Could this be the explanation why, for example, Western European males, which do not have much Y-chromosome diversity, exhibit a powerful ingroup dynamic with each other?

Fascinating, to be sure.

Tuesday, October 11, 2016

How DNA Ancestry Testing Works and How Can I Know It's Accurate

When a commercial DNA testing site like Ancestry.com or 23andme or FTDNA tests your DNA, they do not know which snippet came from which of your parents.

For example, if at a given point (a gene, in popular parlance), you have a "C" from your dad and a "T" from you mom (meaning you have brown eyes, but carry the blue-eyes gene), the testing service doesn't know which "letter" came from which parent.

What they then do is try to guess, stringing your DNA out into small chunks or strings of letters.

They then compare these to DNA in their reference database.  23andme's reference database, which is one of the best, if not the best in the world, only has about 11,000 samples in it.  To represent the whole world!


So if you have ancestry from a big country (like France or Germany) or a country that has pockets of deep isolation (like Italy), the odds -- that they have someone from your corner of the country, or your little isolated craggy valley in some mountain chain -- are small.

They then compare the little strings of letters and come up with a likelihood that you have ancestry from one of those reference populations.

23andme has the most scientific test in the business, but it gets French/German/Belgian/Dutch/Swiss/Austrian/Luxembourgisch ancestry wrong 92% of the time.  It most often shows up as "generic Northwest European."  Similarly, 23andme -- the best in the business -- can't identify Italian ancestry 50% of the time.  It often shows up incorrectly as Middle Eastern or Generic Southern European.

The moral of this story is to be patient with the science.  It's not 100% there yet.

If you have documented ancestry from one region, trust your documents.

If you don't have any cousins from a pool you were identified as, then chances are it was a miscall.  (For example, if you have documented Italian ancestry, but it says you are 1/8 Middle Eastern or 1/8 Spanish), then unless you have a known great-grandparent that is 100% such, it's probably a miscall.  (This would mean your parent would test as 1/4, by the way).

Finally, there is a series problem with testing sites, particularly FTDNA's, with the issue of timing.  If you go back far enough, we are ALL Africans, right?  Yet a DNA test telling you that you were African would not be too useful.  Do they mean recently or in the past?

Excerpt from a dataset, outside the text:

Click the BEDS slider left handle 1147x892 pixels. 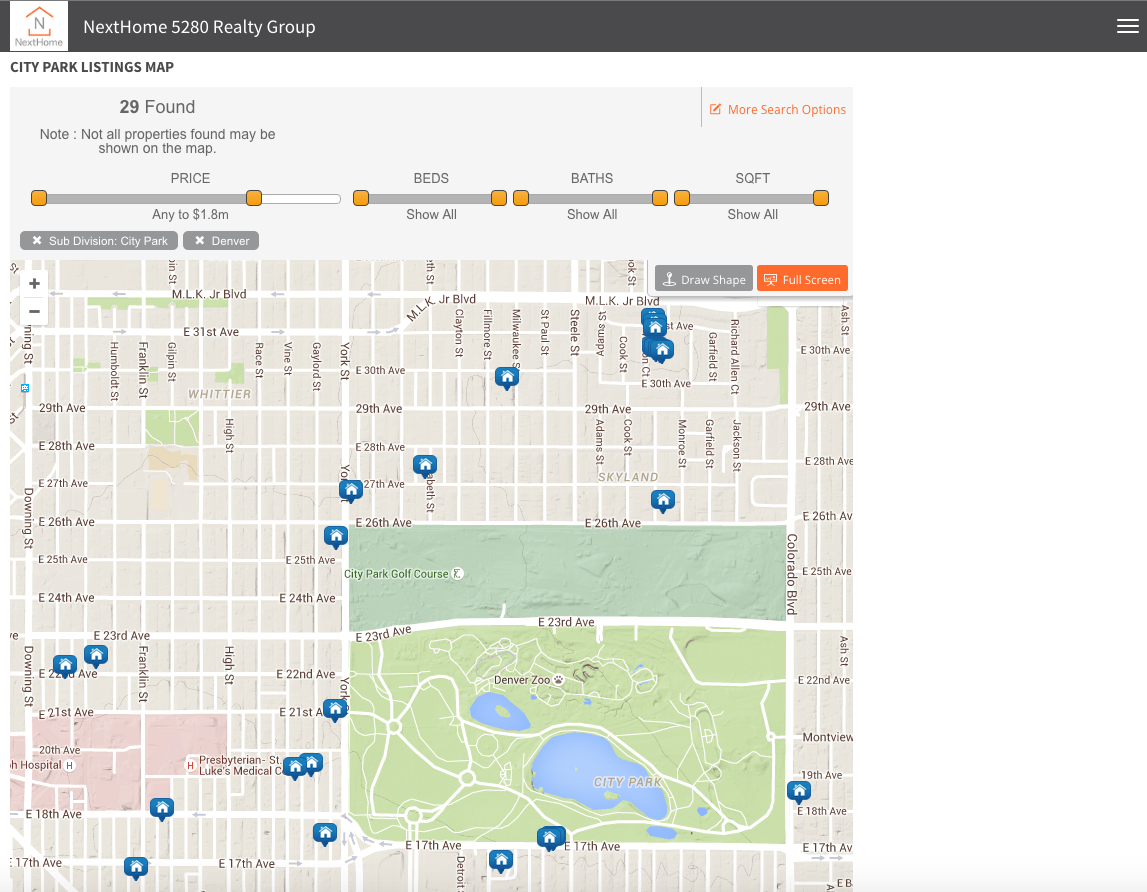click(361, 198)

Similarly, as has been well-documented, most European ancestry can be broken down into 3 big chunks: ancient hunter gatherers (Ancient Western Europeans, most similar modern population = Lithuanians); ancient farmers (Ancient Near Easterners, most similar modern populations include Greeks, Sardinians, others); and ancient pastoralists/horse rearers (Ancient Eurasian Steppe Dwellers, most similar modern populations include Ukrainians). But the migrations were really, truly all over the place.

Ancient Near Easterners are NOT modern Near Easterners.  Ancient hunter gatherers in France are NOT the modern French, etc.

If a test tells you that you have some Near Eastern blood, it often is sensing this ancient signal.

It doesn't do you much good for them to say that 6000 years ago, you had some ancestry in the Near East.  Everyone did.